Collier v. United States
Headline: Appeal timing for criminal defendants expanded: Court allows a defendant’s post-trial motion to extend the appeal deadline, reversing dismissal and letting his criminal appeal proceed despite trial-motion timing conflict.
Holding: The Court reversed and allowed the defendant’s appeal, holding that a new-trial motion filed within ten days of judgment extends the time to appeal even if it missed the five-day limit for such motions.
- Lets criminal defendants extend appeal deadlines by filing a new-trial motion within ten days.
- Reverses dismissals where notice of appeal was filed within ten days after denial of the motion.
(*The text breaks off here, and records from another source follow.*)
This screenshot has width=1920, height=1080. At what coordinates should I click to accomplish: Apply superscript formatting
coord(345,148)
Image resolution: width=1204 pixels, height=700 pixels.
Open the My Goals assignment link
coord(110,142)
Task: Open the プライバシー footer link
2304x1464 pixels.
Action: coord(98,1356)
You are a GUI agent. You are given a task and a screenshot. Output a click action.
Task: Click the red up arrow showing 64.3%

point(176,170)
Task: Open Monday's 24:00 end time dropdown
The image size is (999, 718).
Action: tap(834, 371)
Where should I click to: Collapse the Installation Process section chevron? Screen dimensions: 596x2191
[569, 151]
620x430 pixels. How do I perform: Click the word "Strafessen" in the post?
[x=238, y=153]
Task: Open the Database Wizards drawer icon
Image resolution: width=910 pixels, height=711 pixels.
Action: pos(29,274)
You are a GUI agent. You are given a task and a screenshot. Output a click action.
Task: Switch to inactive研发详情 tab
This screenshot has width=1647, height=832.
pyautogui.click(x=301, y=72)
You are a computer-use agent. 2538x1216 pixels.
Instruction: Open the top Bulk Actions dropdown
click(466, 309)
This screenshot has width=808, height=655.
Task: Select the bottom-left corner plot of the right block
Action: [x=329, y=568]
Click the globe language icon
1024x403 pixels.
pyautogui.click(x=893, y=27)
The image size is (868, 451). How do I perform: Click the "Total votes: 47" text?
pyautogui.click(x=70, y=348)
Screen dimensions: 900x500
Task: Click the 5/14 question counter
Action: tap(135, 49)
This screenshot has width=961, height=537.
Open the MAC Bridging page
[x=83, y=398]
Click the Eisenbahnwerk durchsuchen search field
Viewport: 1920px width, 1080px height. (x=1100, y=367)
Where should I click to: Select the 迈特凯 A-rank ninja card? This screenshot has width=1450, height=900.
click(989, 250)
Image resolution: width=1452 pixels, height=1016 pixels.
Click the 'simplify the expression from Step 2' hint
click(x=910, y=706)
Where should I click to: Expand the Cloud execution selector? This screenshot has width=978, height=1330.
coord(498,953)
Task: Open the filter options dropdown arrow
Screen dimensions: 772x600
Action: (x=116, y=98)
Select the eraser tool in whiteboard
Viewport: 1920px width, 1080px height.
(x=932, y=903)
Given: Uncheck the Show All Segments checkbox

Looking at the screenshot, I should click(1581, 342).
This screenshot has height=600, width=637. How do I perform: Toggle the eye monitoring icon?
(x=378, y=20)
- May slightly delay finality for prosecutions while appeals are allowed to proceed.
Summary
Background
A man convicted under the federal Mann Act lost at trial and had a formal judgment entered the same day. Nine days later his lawyer filed a motion for a new trial, but a different rule required such motions within five days, so the district court rejected it. A week after that denial the man filed a notice of appeal, and the Court of Appeals dismissed the appeal as too late.
Reasoning
The core question was whether a motion for a new trial filed within ten days of judgment can extend the time to file an appeal, even if that motion missed the five-day deadline for new-trial motions. The Court read the appeals rule literally and said the defendant’s filing fell within the ten-day appeal window after denial of the motion. The Government argued the motion should not count because it was doomed under the five-day rule, and the Court noted a recent rule amendment that would adopt that narrower approach going forward. Still, the Court concluded that letting the appeal proceed created little harm and that restricting the right to appeal on this basis was inappropriate.
Real world impact
The ruling lets this defendant’s appeal go forward and makes clear that, under the rules as written at the time, a timely-filed motion within ten days can extend the appeal clock. The opinion also records that the rules were amended prospectively to change this interaction and that the five-day filing window for new-trial motions was being adjusted.
Dissents or concurrances
Justice Black agreed with the result and pointed to reasoning adopted by a Fifth Circuit opinion, which the Court records as his basis for concurrence.